I thank all the investigators and core staff for the Pilot Phase of the HUPO HPPP (see (1)) and especially the bioinformatics team headquartered at the University of Michigan who were coauthors on the original description of the Data Management and Data Integration plan for this project: Marcin Adamski, Thomas Blackwell, Rajasree Menon, and David States of the University of Michigan and Lennart Martens, Chris Taylor, and Henning Hermjakob of the European Bioinformatics Institute (see (3)). I thank Eric Deutsch and Terry Farrah of the Institute for Systems Biology for the current data from the PeptideAtlas Human Plasma Proteome build and for review of the manuscript.
1Highly collaborative studies utilizing a range of technology platforms and a variety of specimens are hard to fit into a tight uniform protocol. Dealing with heterogeneous datasets requires special procedures and cross-checking, which can be enhanced by targeted data mining and data integration. Some of these features are well demonstrated in the HUPO HPPP.
2Gaining sufficient annotation of preanalytical variables (20), fractionation of specimens, MSMS analytical and search engine variables, and database matching procedures is another major challenge, with the content often less than desired.
4Protein lists from the HPPP are available at: www.ebi.ac.uk/ PRIDE for HUPO HPPP and individual lab submissions; http://www.bioinformatics.med.umich.edu/hupo/ppp includes protein lists for the 3,020 protein core dataset and its peptides, plus its corresponding 5,102 protein matches before integration. The 9,504 and 889 protein lists are also posted in this site; and embedded in www.peptideatlas.org, human plasma proteome datasets from multiple sources (not all of the HPPP datasets were included, see (14)).

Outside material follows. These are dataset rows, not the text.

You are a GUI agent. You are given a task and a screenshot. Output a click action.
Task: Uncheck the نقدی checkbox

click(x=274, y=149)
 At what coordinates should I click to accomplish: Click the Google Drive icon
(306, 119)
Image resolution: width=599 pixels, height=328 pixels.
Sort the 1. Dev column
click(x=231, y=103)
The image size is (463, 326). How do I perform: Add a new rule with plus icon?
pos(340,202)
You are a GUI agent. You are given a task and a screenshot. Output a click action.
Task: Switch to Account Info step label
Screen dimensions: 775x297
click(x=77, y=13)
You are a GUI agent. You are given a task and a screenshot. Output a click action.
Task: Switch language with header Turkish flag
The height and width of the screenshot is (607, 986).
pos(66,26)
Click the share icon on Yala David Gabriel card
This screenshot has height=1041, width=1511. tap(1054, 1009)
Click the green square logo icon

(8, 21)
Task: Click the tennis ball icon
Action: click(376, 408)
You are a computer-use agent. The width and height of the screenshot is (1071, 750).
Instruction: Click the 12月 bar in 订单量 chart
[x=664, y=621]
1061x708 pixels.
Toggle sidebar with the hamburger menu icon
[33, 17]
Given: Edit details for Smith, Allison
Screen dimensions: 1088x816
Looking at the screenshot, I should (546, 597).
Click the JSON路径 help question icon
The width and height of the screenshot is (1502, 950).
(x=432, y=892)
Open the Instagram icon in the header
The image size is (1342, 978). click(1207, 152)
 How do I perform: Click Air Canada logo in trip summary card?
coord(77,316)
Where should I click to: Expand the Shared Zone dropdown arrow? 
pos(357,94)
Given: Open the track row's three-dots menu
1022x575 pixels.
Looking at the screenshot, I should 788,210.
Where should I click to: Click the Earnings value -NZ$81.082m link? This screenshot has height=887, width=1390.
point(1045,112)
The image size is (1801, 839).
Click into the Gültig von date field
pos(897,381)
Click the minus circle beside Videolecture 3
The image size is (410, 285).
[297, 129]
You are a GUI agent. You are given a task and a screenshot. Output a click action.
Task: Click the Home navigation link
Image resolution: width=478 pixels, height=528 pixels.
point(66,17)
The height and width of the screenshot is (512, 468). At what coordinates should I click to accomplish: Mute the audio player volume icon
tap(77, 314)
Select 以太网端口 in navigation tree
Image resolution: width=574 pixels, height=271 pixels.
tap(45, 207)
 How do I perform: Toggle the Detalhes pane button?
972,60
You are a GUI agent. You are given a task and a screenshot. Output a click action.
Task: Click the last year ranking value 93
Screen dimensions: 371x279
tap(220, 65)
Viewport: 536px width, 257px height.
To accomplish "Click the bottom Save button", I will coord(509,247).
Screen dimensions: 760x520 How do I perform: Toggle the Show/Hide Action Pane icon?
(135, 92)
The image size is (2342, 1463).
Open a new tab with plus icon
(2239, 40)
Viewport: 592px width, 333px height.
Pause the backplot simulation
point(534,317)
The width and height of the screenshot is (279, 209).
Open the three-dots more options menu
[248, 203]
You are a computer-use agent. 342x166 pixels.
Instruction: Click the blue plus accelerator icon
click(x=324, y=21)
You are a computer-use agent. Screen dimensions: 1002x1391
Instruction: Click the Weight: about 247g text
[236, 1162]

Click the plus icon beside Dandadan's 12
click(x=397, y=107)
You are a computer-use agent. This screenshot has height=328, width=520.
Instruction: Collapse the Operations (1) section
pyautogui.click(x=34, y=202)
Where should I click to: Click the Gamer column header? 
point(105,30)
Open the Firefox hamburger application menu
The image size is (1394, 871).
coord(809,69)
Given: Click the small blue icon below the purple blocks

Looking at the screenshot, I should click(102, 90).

5One of the many interesting side analyses was the matching of our peak lists for six small datasets against microbial genomes in the NCBI Microbial (nonhuman) GenBank (June 2004 release), using X!Tandem for RefSeq protein sequence identification. We found notable bacterial and mycobacterial matches (1), a clue to the usefulness of this approach for the now very popular work on metagenomics of the huge microbial populations who share our bodies and influence many physiological functions.
6Ensuring intended comparisons of results across pairs or multiples of large complex experimental projects has been frustrating and remains an important goal. Analysis for differences requires replicates to demonstrate the extent of congruence of findings upon repeat analysis of the same specimen.